>> Start

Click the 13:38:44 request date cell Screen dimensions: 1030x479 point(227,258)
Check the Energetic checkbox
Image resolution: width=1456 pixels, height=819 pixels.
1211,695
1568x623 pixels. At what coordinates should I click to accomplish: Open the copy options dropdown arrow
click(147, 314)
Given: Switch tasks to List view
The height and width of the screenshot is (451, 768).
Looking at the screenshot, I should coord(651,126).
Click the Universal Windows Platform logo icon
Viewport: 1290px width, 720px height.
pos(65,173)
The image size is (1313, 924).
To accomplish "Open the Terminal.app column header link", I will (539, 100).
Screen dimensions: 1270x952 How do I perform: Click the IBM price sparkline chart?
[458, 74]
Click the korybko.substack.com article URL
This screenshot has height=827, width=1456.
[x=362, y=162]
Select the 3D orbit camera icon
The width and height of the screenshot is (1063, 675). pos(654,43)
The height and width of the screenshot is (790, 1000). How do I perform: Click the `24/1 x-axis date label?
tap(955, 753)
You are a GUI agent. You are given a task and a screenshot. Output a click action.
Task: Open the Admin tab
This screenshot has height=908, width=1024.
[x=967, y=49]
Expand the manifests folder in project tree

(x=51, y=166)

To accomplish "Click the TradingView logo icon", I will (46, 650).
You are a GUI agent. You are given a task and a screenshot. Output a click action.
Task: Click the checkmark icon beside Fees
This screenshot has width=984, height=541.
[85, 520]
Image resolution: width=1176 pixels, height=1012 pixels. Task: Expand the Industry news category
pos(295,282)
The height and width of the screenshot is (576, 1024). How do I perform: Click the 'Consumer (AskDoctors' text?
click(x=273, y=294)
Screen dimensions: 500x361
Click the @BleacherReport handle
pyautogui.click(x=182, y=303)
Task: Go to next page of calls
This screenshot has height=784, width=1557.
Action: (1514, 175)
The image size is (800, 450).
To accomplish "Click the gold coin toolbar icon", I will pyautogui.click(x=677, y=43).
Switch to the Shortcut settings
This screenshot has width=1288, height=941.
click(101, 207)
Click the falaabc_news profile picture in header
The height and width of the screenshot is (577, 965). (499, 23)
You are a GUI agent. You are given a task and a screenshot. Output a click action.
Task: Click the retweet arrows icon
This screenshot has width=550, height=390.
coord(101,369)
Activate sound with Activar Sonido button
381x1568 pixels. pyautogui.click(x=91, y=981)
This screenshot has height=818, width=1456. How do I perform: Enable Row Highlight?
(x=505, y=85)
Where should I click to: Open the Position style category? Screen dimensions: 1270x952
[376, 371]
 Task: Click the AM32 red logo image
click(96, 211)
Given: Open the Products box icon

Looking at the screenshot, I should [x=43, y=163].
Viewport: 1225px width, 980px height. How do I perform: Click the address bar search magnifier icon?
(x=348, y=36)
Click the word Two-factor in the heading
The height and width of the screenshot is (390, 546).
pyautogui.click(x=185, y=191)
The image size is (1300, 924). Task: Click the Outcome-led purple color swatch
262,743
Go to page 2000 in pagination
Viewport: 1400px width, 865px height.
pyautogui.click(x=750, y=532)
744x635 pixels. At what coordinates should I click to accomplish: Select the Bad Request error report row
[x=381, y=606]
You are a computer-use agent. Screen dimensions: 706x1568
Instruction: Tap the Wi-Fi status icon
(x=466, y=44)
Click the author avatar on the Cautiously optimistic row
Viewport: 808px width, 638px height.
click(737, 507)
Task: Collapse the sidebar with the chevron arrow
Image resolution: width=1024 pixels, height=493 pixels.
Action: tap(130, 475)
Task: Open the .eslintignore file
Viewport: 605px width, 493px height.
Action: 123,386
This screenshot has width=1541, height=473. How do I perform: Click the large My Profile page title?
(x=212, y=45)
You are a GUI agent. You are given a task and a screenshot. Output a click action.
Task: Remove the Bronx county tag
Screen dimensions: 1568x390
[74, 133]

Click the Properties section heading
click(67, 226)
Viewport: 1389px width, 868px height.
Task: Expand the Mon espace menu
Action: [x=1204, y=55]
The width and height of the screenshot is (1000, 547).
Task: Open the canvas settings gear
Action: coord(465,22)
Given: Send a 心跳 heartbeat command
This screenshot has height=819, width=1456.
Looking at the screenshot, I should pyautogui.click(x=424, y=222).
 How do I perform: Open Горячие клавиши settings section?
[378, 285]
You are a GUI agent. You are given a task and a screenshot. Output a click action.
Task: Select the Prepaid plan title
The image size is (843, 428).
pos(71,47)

>> End

WHAT IS ASKED:
Can you repeat all of the material above word for word, line by line, without changing anything?

COMPLETED EXERCISE:
Click the 13:38:44 request date cell Screen dimensions: 1030x479 point(227,258)
Check the Energetic checkbox
Image resolution: width=1456 pixels, height=819 pixels.
1211,695
1568x623 pixels. At what coordinates should I click to accomplish: Open the copy options dropdown arrow
click(147, 314)
Given: Switch tasks to List view
The height and width of the screenshot is (451, 768).
Looking at the screenshot, I should coord(651,126).
Click the Universal Windows Platform logo icon
Viewport: 1290px width, 720px height.
pos(65,173)
The image size is (1313, 924).
To accomplish "Open the Terminal.app column header link", I will (539, 100).
Screen dimensions: 1270x952 How do I perform: Click the IBM price sparkline chart?
[458, 74]
Click the korybko.substack.com article URL
This screenshot has height=827, width=1456.
[x=362, y=162]
Select the 3D orbit camera icon
The width and height of the screenshot is (1063, 675). pos(654,43)
The height and width of the screenshot is (790, 1000). How do I perform: Click the `24/1 x-axis date label?
tap(955, 753)
You are a GUI agent. You are given a task and a screenshot. Output a click action.
Task: Open the Admin tab
This screenshot has height=908, width=1024.
[x=967, y=49]
Expand the manifests folder in project tree

(x=51, y=166)

To accomplish "Click the TradingView logo icon", I will (46, 650).
You are a GUI agent. You are given a task and a screenshot. Output a click action.
Task: Click the checkmark icon beside Fees
This screenshot has width=984, height=541.
[85, 520]
Image resolution: width=1176 pixels, height=1012 pixels. Task: Expand the Industry news category
pos(295,282)
The height and width of the screenshot is (576, 1024). How do I perform: Click the 'Consumer (AskDoctors' text?
click(x=273, y=294)
Screen dimensions: 500x361
Click the @BleacherReport handle
pyautogui.click(x=182, y=303)
Task: Go to next page of calls
This screenshot has height=784, width=1557.
Action: (1514, 175)
The image size is (800, 450).
To accomplish "Click the gold coin toolbar icon", I will pyautogui.click(x=677, y=43).
Switch to the Shortcut settings
This screenshot has width=1288, height=941.
click(101, 207)
Click the falaabc_news profile picture in header
The height and width of the screenshot is (577, 965). (499, 23)
You are a GUI agent. You are given a task and a screenshot. Output a click action.
Task: Click the retweet arrows icon
This screenshot has width=550, height=390.
coord(101,369)
Activate sound with Activar Sonido button
381x1568 pixels. pyautogui.click(x=91, y=981)
This screenshot has height=818, width=1456. How do I perform: Enable Row Highlight?
(x=505, y=85)
Where should I click to: Open the Position style category? Screen dimensions: 1270x952
[376, 371]
 Task: Click the AM32 red logo image
click(96, 211)
Given: Open the Products box icon

Looking at the screenshot, I should [x=43, y=163].
Viewport: 1225px width, 980px height. How do I perform: Click the address bar search magnifier icon?
(x=348, y=36)
Click the word Two-factor in the heading
The height and width of the screenshot is (390, 546).
pyautogui.click(x=185, y=191)
The image size is (1300, 924). Task: Click the Outcome-led purple color swatch
262,743
Go to page 2000 in pagination
Viewport: 1400px width, 865px height.
pyautogui.click(x=750, y=532)
744x635 pixels. At what coordinates should I click to accomplish: Select the Bad Request error report row
[x=381, y=606]
You are a computer-use agent. Screen dimensions: 706x1568
Instruction: Tap the Wi-Fi status icon
(x=466, y=44)
Click the author avatar on the Cautiously optimistic row
Viewport: 808px width, 638px height.
click(737, 507)
Task: Collapse the sidebar with the chevron arrow
Image resolution: width=1024 pixels, height=493 pixels.
Action: tap(130, 475)
Task: Open the .eslintignore file
Viewport: 605px width, 493px height.
Action: 123,386
This screenshot has width=1541, height=473. How do I perform: Click the large My Profile page title?
(x=212, y=45)
You are a GUI agent. You are given a task and a screenshot. Output a click action.
Task: Remove the Bronx county tag
Screen dimensions: 1568x390
[74, 133]

Click the Properties section heading
click(67, 226)
Viewport: 1389px width, 868px height.
Task: Expand the Mon espace menu
Action: [x=1204, y=55]
The width and height of the screenshot is (1000, 547).
Task: Open the canvas settings gear
Action: coord(465,22)
Given: Send a 心跳 heartbeat command
This screenshot has height=819, width=1456.
Looking at the screenshot, I should pyautogui.click(x=424, y=222).
 How do I perform: Open Горячие клавиши settings section?
[378, 285]
You are a GUI agent. You are given a task and a screenshot. Output a click action.
Task: Select the Prepaid plan title
The image size is (843, 428).
pos(71,47)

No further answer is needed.